Our male was constantly taking off on us. Last time I had to put an 8' log chain around his neck just to keep him in the yard. Parents had all females, we had a male and a female. My brother as all males. Seems the only ones we have to put lime on are for the males in the yard. Females seem to dig more.


----------



## stonebroke (Dec 16, 2004)

farmerj said:


> when we got our chocolate lab I let them pick me. Checked out over 6 litters before I found the pup that just came to me.
> 
> And she was a ball to have. great upland game dog.
> 
> ...


That's the price you pay for having a lab. :wink: I'm mostly kidding here, but we've had two neighbors who had labs (one was a male the other a female) and neither could keep their dog home. I don't know if that's a trait of some Lab lines, or if it was just these two individual dogs. The one with the female actually had the bigger problem....their dog would wander and neighbors 5 miles away would pick up the dog and bring it back.... I don't know whatever happened to the dog......probably not something good. I'm a believer in keeping dogs kenneled......if my dogs are not in the house or with me, they are in their kennel.


----------



## verg (Aug 21, 2006)

Tim,
what are chessies like? One of my labs is a bit of a roamer. Seems if I turn my back for two seconds off he goes and just ignores my commands. He is young yet and needs more obedience training etc but you told me one time your chessies have no interest in other people..just you and yours. I love labs that they are so friendly but I hate them for it too. Seems everytime someone walks by they have to charge out and greet them. I may get in trouble if they accidentally knock over some old lady.
So, question I'm trying to ask is do your chessies roam or do know if that is a common thread among the breed to do that and how are they with strangers or strange dogs etc?


----------



## dakotashooter2 (Oct 31, 2003)

I'm only on my 2nd gun dog but have had others just as pets and have noticed that females in general seem to be more perceptive to body language. Call it womens intuition if you want. I'm not sure that they are any smarter, maybe, just a bit more observant. I'd swear my last one could read lips.


----------



## Bobm (Aug 26, 2003)

every male lab I've ever owned was a wandering bum, if he got the chance, I love labs so don't think this is a slam just a observation

I have an opinion not mentioned and that is that female dogs tend to be more terriorial, more likely to show agression ( usaully just growling or barking I'm not alkting a biteing dog here) my male dogs would watch you beat me to death and do nothing.

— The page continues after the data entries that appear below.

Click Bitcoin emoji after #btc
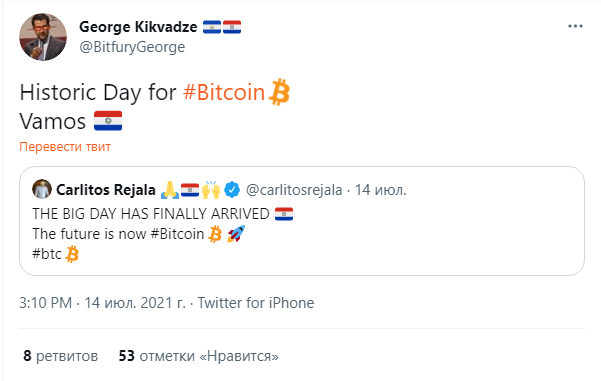The height and width of the screenshot is (381, 601). coord(72,254)
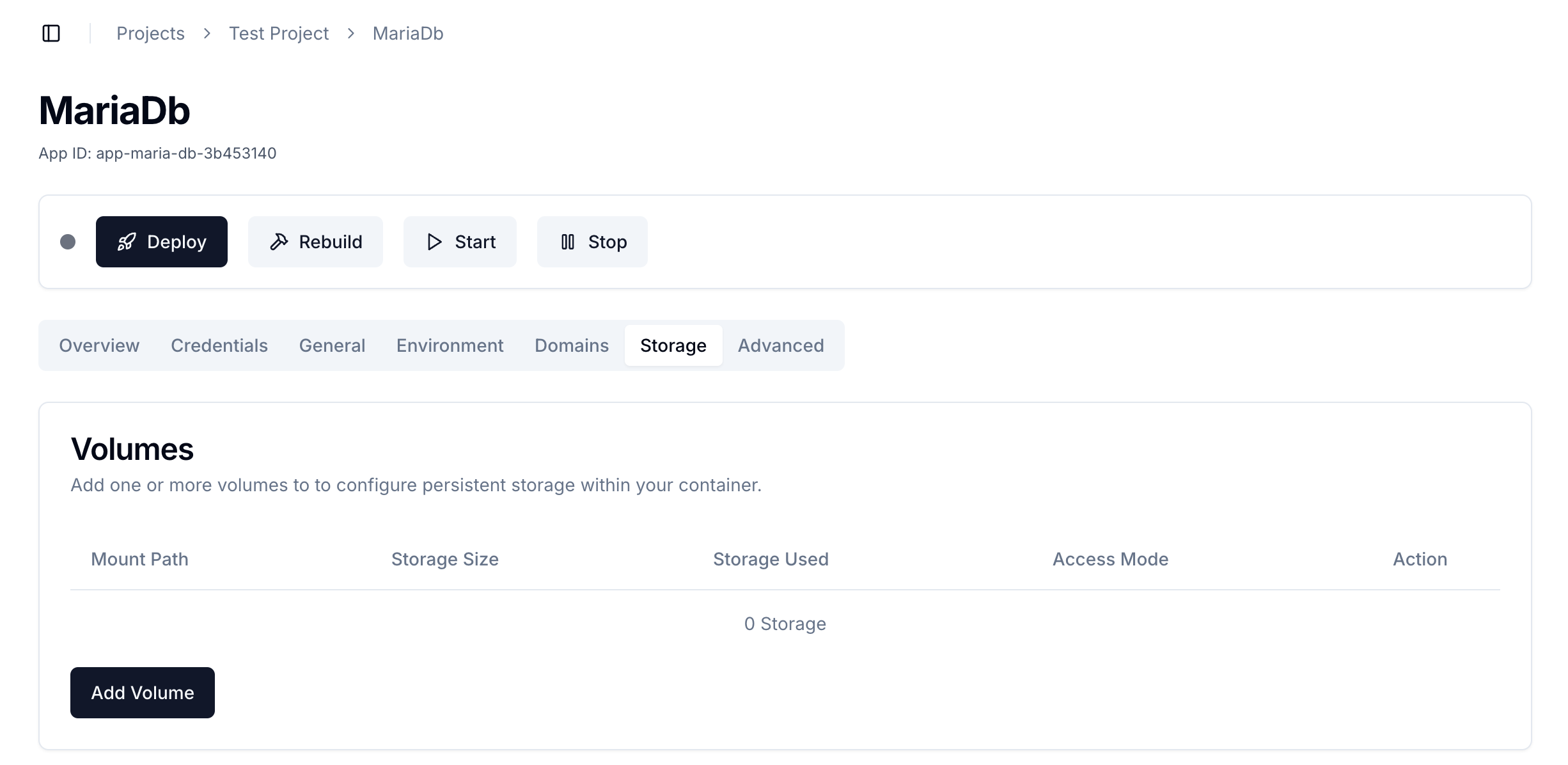Open the Environment tab
This screenshot has width=1568, height=765.
(450, 345)
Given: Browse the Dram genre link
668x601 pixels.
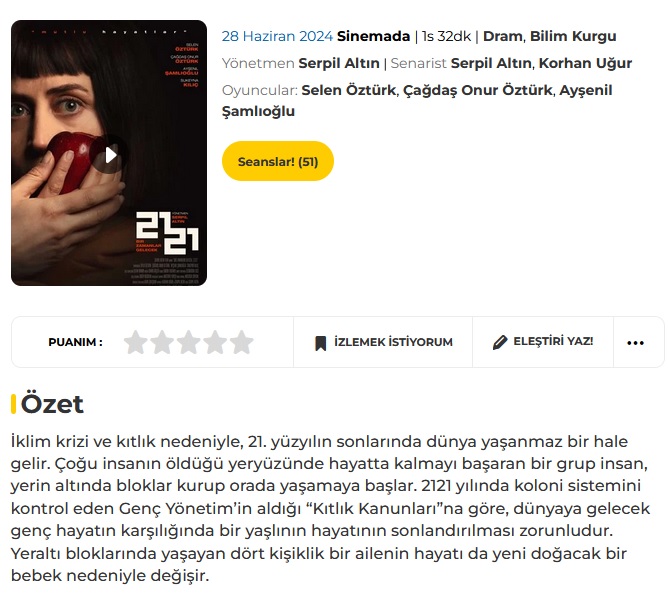Looking at the screenshot, I should pos(503,36).
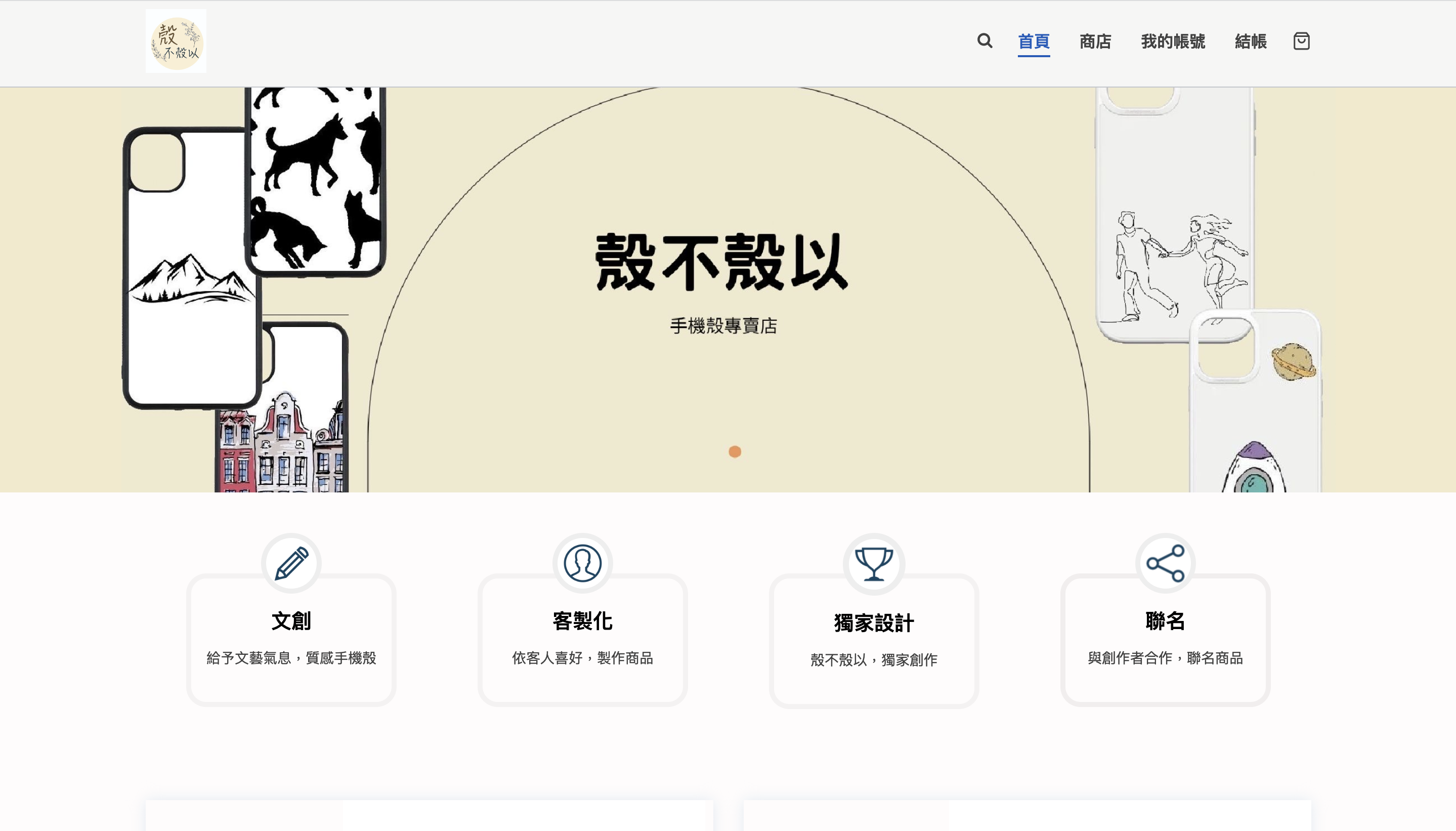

The only two male dogs I've ever had that would of been good protection or watch dogs is my current pit bull and a chow I had as a kid. I own 5 male dogs right now and with the exception of the pit none of them even bark at strangers. All my female dogs do( GSPs and EPs).

I think if your not real good or dedicated/experienced at training I think females are simpler to deal with on average

there probably many exceptions but these are my personal observations


----------



## gonehuntin' (Jul 27, 2006)

Boy, I've both of them and for me, I like the females. They are a more loving dog and form a stronger bond with you. The males tend to be more aloof. But beware; I'd rather train a male. The females tend to pout and sulk when the heat is on, the males just shrug it off and say "OK boss, so just how DO you want me to do it?"

The females mature and train younger, the males catch up by 14 months or so. The males will punch cover and cold water some females may skirt. Males tend to be larger, females faster. There are so many variable, it's hard to say. I hate the damn males always marking every bush, tree, tire, etc they come to. Drives me nuts. I also think the females are cleaner in the house. Dang heat cycles drive me nuts though.

So what do I have now? A spayed female.


----------



## stonebroke (Dec 16, 2004)

verg said:


> Tim,
> what are chessies like? One of my labs is a bit of a roamer. Seems if I turn my back for two seconds off he goes and just ignores my commands. He is young yet and needs more obedience training etc but you told me one time your chessies have no interest in other people..just you and yours. I love labs that they are so friendly but I hate them for it too. Seems everytime someone walks by they have to charge out and greet them. I may get in trouble if they accidentally knock over some old lady.
> So, question I'm trying to ask is do your chessies roam or do know if that is a common thread among the breed to do that and how are they with strangers or strange dogs etc?


No, my Chessies do not roam at all. They are always with me.... If anything, I have trouble getting them to leave my side. When we are pheasant hunting they understand what their job is and will get out and hunt, but if we are just out for a walk or some exercise they are right with me. If I ride my bike, they run right next to me....never trained them to do that....that's where they want to be. Each dog is different as far as strangers and strange dogs go.... Turk and Tiki are very easy going and like everyone. Tonka was like that also. Indy doesn't like strangers....takes her a while to warm up to anyone she doesn't know.


----------